━━━ EXTRACTED TEXT

Operations team & Sites

Europe/London
EVO - GridPP Operations team meeting

EVO - GridPP Operations team meeting

Description
- This is the weekly GridPP ops & sites meeting - The intention is to run the meeting in EVO: http://evo.caltech.edu/evoGate/. Join the meeting in the Janet(UK) Community area. Direct link http://evo.caltech.edu/evoNext/koala.jnlp?meeting=MDMaM82v2nD2Du999sD99D - The phone bridge number is +44 (0)161 306 6802. The phone bridge ID is 1001002 with code: 4880. Apologies: Mark M
Tuesday, 26 November 2013
=================================================================================         
in Attendance:      

Present were:
Brian Daviues
Alessandra Forti
Andrew McNab
Daniel Traynor
Daniela Bauer
David Crooks
Elena Korolkova
Ewan MacMahon
Jeremy coles
John Bland
John Hill
Lukasz Kreczko
Matt Doidge
Mohammad Kashif
Pete Gronbrch
Raja Nanadakumar
Robert Frank
Sam Skipsey
Steve Jones
Gareth Smith
Wahid Bhimji
================================================================================
Experiment problems/issues
Review of weekly issues by experiment/VO

- LHCb
(RN)NTR
MC simulation and user jobs running.

━━━━━━
━━━ RECORDED DATA

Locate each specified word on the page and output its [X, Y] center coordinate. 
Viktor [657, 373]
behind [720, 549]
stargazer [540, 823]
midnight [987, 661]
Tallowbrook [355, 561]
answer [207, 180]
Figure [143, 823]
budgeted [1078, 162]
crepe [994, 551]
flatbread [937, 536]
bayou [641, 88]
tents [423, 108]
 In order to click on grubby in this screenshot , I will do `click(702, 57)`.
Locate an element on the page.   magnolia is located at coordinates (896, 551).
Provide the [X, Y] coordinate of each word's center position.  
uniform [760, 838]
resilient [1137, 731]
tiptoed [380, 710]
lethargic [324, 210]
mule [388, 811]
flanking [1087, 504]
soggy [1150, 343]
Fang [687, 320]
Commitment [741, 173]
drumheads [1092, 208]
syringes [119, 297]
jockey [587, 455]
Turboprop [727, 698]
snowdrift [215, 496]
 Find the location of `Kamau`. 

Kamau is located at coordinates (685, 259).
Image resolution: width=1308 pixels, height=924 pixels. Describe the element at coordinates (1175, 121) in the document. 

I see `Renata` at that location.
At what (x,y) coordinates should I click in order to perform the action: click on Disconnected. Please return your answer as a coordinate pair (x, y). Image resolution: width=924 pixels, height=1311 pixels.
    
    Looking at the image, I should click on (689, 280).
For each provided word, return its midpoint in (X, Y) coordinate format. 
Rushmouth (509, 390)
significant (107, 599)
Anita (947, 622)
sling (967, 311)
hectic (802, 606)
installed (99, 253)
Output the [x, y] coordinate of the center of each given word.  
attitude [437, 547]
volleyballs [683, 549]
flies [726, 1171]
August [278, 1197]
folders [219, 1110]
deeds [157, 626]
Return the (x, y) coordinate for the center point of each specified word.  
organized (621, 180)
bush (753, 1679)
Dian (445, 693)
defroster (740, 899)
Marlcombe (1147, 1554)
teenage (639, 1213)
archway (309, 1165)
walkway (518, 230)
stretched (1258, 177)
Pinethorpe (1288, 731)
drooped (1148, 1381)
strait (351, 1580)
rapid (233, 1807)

━━━━━━

According to the GridPP operations meeting page, which area in EVO should participants join for the meeting?

The Janet(UK) Community area.